BEGIN

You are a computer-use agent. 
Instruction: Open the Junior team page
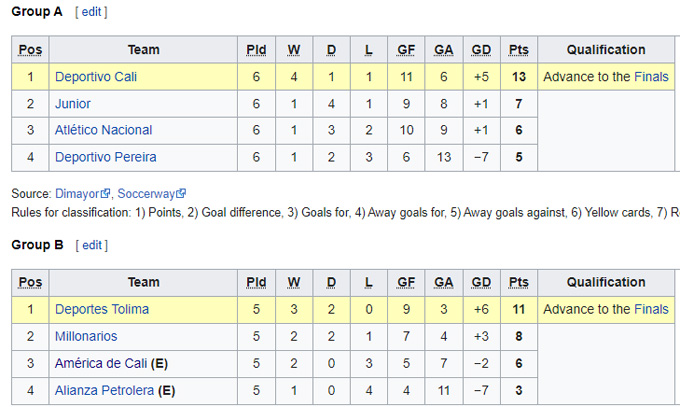pos(73,104)
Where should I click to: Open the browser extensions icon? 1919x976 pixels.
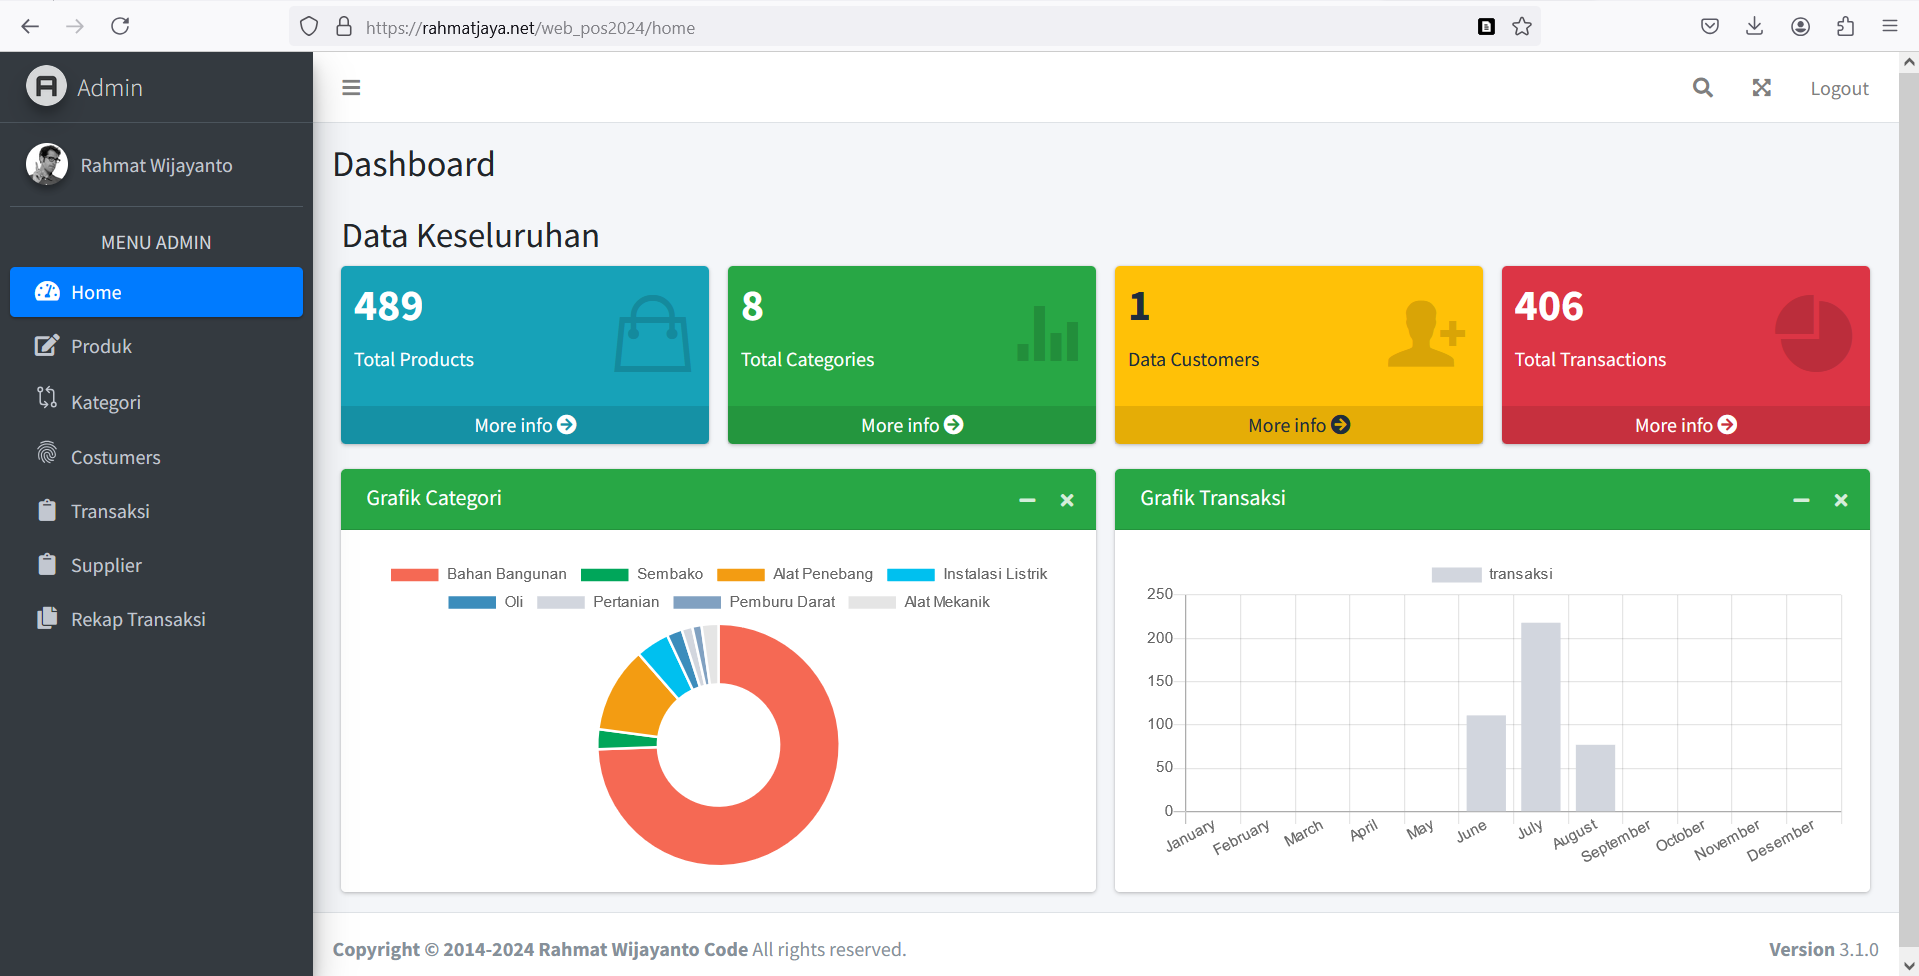click(1845, 27)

END

*GOAL OF THE EXERCISE*:
Transcribe only the lines from the line holding "Where should I" to the final line of the listing above. Keep them exact, include both ends, and skip the pictures.

*YOUR SOLUTION*:
Where should I click to: Open the browser extensions icon? 1919x976 pixels.
click(1845, 27)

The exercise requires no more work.